OSCE Chairperson-in-Office: Finland would be happy to have Georgia in EU; Georgia deserves inclusive decision-making process
“All of these reforms are leading to these values, but also the criteria needed for EU membership. Even if none of these reforms or if the pathway didn’t end up in EU membership, which is completely up for the people to decide, each and every step towards the way serves the people in that candidate country or in that country on their way to European integration,” said the OSCE Chairperson-in-Office, Finland’s Foreign Minister Elina Valtonen, during a joint press conference with Maka Botchorishvili at the Georgian Foreign Ministry.
According to her, all steps aimed at integrating into the European Union serve the interests of the country’s population.
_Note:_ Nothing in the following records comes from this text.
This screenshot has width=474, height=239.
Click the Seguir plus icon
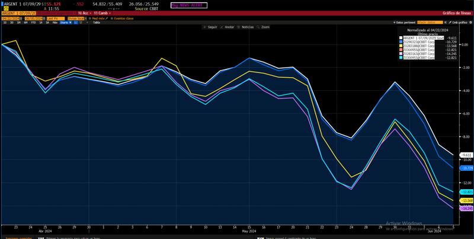[201, 27]
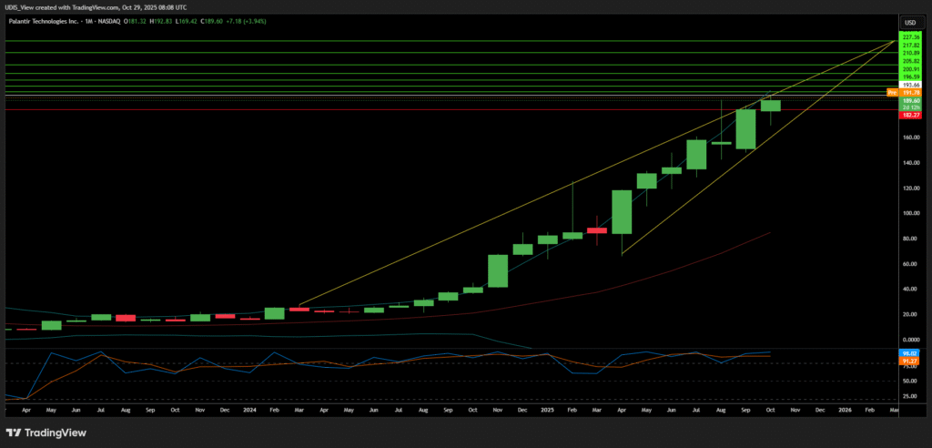Select the 200.91 price level label

[911, 68]
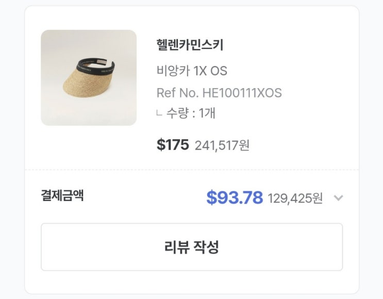The height and width of the screenshot is (299, 383).
Task: Click the 결제금액 label
Action: [62, 196]
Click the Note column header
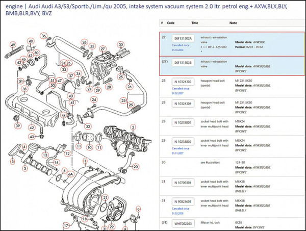The height and width of the screenshot is (231, 306). [234, 23]
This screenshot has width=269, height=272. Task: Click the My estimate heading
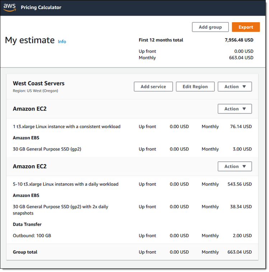pyautogui.click(x=30, y=40)
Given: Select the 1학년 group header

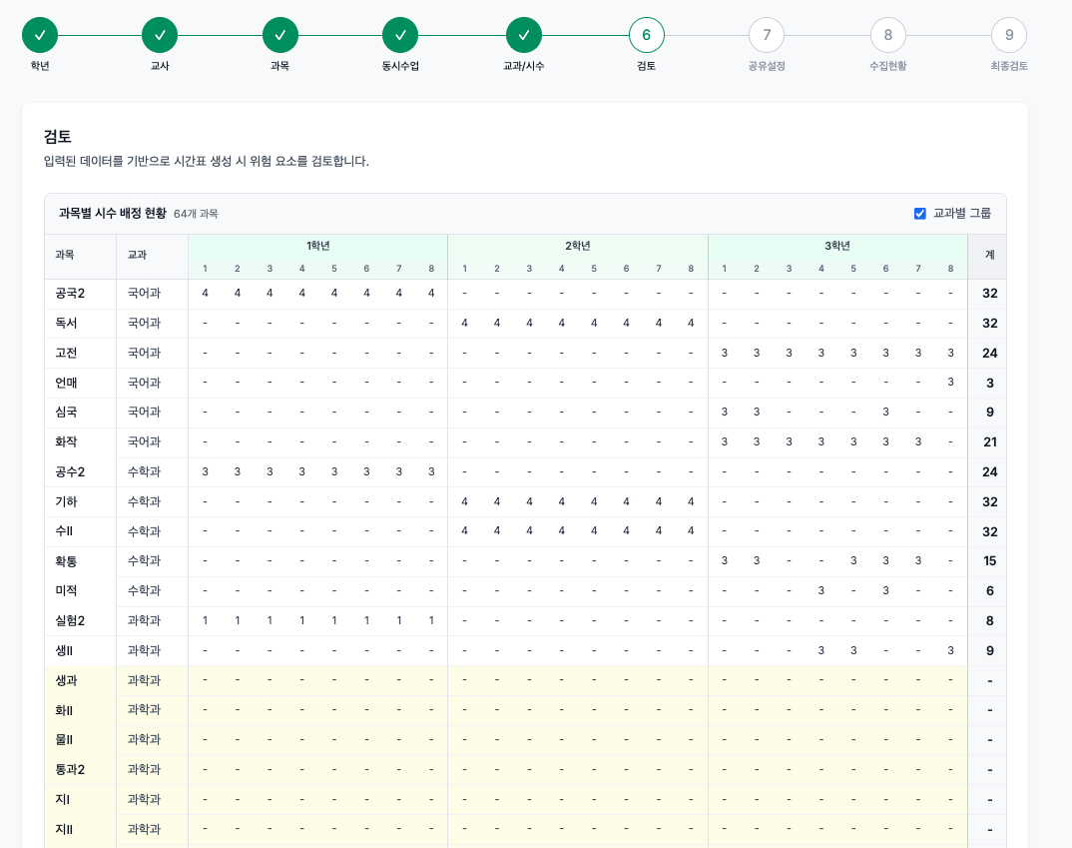Looking at the screenshot, I should tap(318, 246).
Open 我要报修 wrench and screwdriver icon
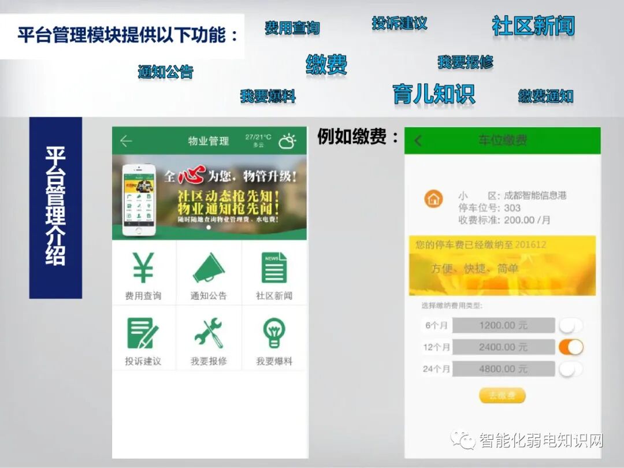624x468 pixels. (x=209, y=333)
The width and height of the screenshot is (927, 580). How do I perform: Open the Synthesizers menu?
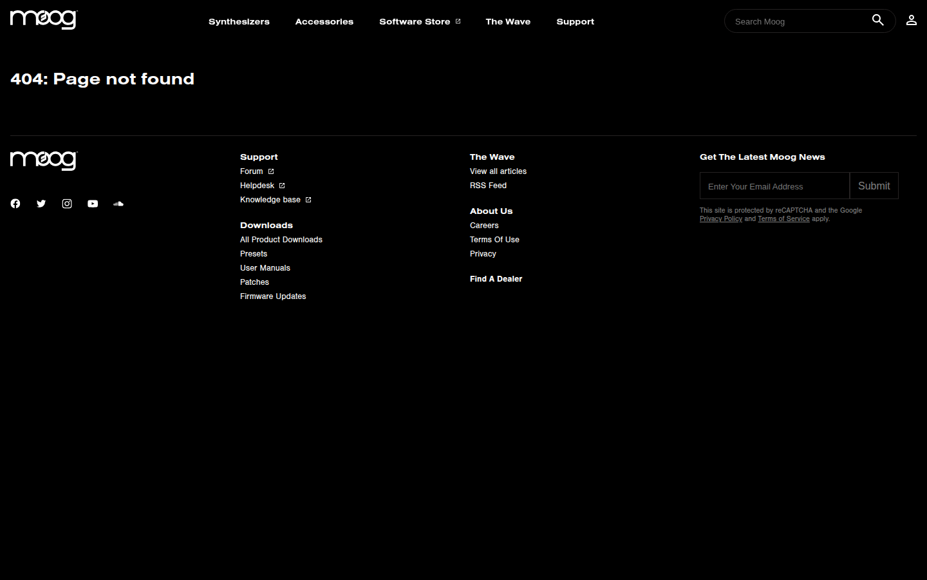click(x=239, y=22)
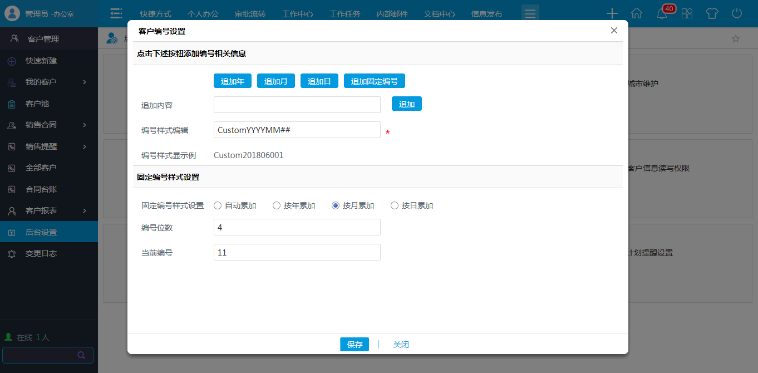Image resolution: width=758 pixels, height=373 pixels.
Task: Click the 追加固定编号 button
Action: [x=374, y=80]
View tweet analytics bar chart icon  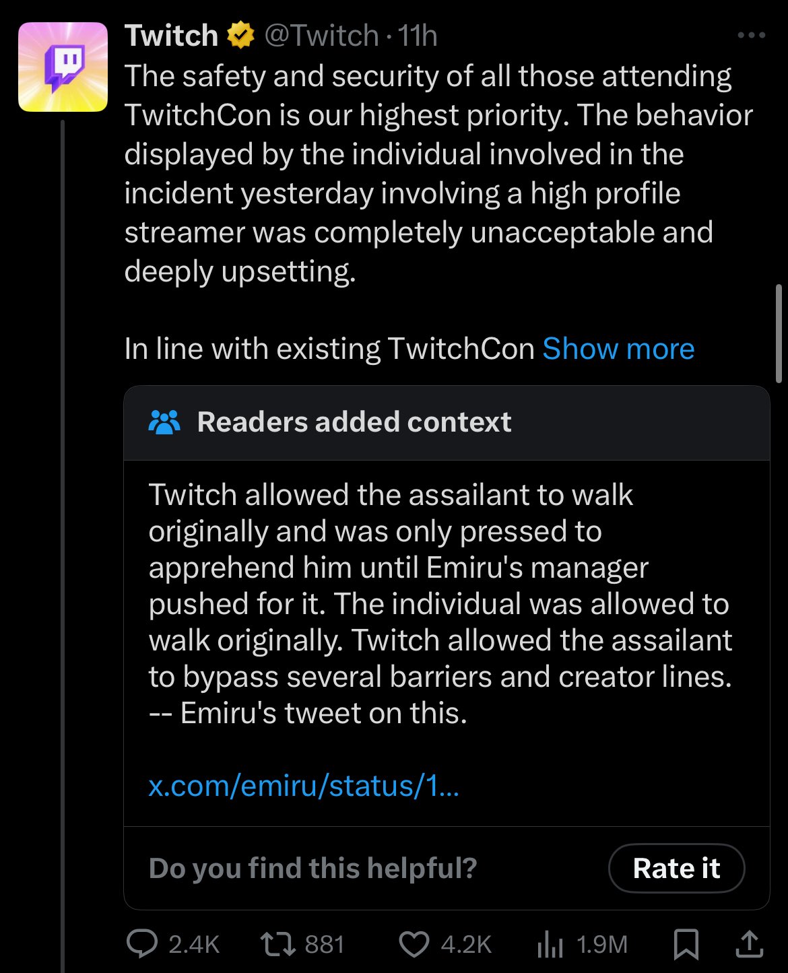point(550,944)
“I always tell the EU candidate countries what the European Union membership requires of those countries, in terms of the rule of law, in terms of the democratic process, in terms of the inclusion of all minorities of the society, in terms of building transparency, ridding corruption, having a full market economy, serving the people and not the few. All of these reforms are leading to these values, but also the criteria for EU membership.
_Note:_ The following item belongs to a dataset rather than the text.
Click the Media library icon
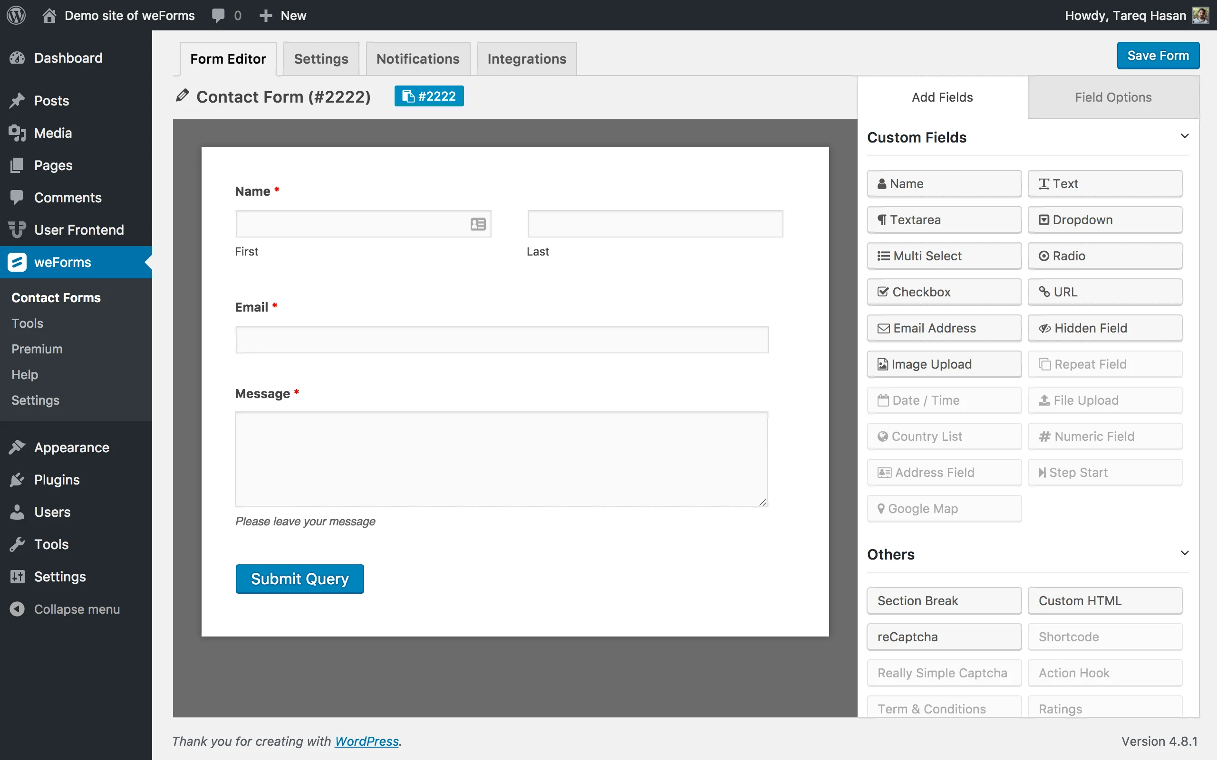 pyautogui.click(x=18, y=133)
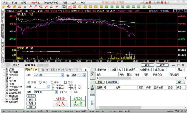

Even if none of these reforms or if the pathway didn’t end up in EU membership, which is completely up for the people to decide, each and every step towards the way serves the people in that candidate country or in that country on their way to European integration because it will essentially give more freedom, more power to decide to each and every individual, and also it will give them a more prosperous future because you would have full engagement also through the market economy and through trade.
This is the future, which, of course, the European Union has been happy to invite Georgia to. And again, let me emphasise, in a democracy, it will be up to the people to decide whether they want to take those steps.
But unfortunately, in recent times, we have observed that the Georgian government has not been willing to take. Many of those steps or some of the steps that the Georgian government has taken have been in the opposite direction, to take away those liberties and not give those liberties where they belong, i.e., to people.
Putting opposition leaders in jail essentially means that the people wouldn’t even have a choice. What comes to an election, even if the technical election in itself was transparent and free, or if you make it more difficult for civil society organizations to fund themselves, then clearly that is not helping the civil society, that is not granting freedoms to an open society, but it is taking away those freedoms.
As a member of the European Union, I can say that Finland would be happy to have Georgia, one day, in the European Union based on these criteria, which I listed. I am more of a question mark, and it will be, again, for the Georgian people to decide what their future is, but they deserve a full inclusion in the decision-making process in this political system,” Elina Valtonen has stated.